To throw in my opinion: most people have described methenolone to me as a relatively mild AAS. Implying that they need to stack it with other AAS, or dose it high, for an appreciable effect on building muscle mass. This was the main reason for me to find a cause for this apparent effect: people told me it was a mild AAS, and I found 3α-reduction in skeletal muscle the most likely explanation. However, I’m sure other people disagree with this description of methenolone’s effect and/or what I make from that.
Finally, whether you like it or not, evidence is mounting that whatever AAS is on the label of your vial, is most likely not in it. (Unless you got it from a pharmacy, but this isn’t particularly likely with methenolone to begin with.) A recent study conducted by the outpatient clinic for anabolic steroid users in the Netherlands examined 272 AAS samples from 46 different brands supplied to them by the subjects who enrolled in their clinical trial [18]. The results can be found in the table taken from the paper below:
Shockingly, only 13% of the supplied AAS only had the declared AAS in them. And mind you, this was a qualitative analysis. So this doesn’t even mean these were dosed as declared on the label!
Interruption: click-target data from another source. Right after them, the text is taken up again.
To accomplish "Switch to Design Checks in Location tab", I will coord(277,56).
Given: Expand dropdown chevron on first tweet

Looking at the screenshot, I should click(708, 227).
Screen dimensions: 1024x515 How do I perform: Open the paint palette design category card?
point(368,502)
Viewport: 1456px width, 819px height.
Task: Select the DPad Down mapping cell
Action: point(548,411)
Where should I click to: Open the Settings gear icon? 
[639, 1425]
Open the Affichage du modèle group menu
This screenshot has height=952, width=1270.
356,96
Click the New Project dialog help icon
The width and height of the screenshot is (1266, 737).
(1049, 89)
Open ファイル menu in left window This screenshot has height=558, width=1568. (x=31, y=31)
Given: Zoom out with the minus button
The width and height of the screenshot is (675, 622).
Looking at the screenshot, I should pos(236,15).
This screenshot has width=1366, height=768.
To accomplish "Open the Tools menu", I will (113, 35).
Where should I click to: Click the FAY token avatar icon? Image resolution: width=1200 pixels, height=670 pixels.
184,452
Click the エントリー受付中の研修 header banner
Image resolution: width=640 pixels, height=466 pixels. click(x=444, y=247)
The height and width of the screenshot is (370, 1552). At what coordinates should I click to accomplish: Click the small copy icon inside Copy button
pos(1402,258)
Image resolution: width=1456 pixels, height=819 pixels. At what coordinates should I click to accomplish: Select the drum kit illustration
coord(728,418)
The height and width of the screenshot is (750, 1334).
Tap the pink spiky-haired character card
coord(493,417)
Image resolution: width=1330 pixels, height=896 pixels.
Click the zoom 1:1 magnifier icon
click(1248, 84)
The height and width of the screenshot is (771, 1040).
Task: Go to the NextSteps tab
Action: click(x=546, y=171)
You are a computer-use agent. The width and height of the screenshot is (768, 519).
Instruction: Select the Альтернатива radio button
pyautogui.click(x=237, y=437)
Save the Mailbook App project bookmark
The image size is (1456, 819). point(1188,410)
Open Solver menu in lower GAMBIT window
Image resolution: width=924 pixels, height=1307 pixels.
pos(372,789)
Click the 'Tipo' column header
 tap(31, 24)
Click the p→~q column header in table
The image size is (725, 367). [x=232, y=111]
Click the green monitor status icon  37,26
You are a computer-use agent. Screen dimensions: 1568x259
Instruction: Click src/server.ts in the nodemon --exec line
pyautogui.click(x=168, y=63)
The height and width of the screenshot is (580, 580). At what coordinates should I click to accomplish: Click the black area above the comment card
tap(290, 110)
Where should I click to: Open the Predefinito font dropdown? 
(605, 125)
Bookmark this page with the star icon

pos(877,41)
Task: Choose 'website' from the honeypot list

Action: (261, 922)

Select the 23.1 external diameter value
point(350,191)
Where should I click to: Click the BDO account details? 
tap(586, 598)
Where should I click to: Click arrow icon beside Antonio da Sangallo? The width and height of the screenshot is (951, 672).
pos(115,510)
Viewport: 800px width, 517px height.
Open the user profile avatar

And I hear you thinking: “Yeah but those are losers, mine is real, I got a trustworthy supplier.” Do you? I know some of the subjects which participated in this trial personally. They all were super convinced that their AAS were good to go as described on the label. It was unthinkable to them that their stuff wasn’t legit. They had the best supplier in town. Nevertheless, they were wrong.
The authors of the paper also mention this: “Attempting to circumvent untrustworthy AAS products by buying from a seemingly “reliable” brand or dealer—an everintriguing topic to users of AAS—appears trifling as no brand showed consistent reliability.”
Similar results were published in 2005 by the Dutch doping authority after examination of 336 products [19] and in Sweden when they analysed over a 1.000 samples of doping products seized at their border [20].
The shadiness of the AAS black market adds to the unreliability of personal accounts of AAS usage beyond the obvious drawbacks of anecdotes. Most AAS users simply aren’t taking whatever they think they’re taking.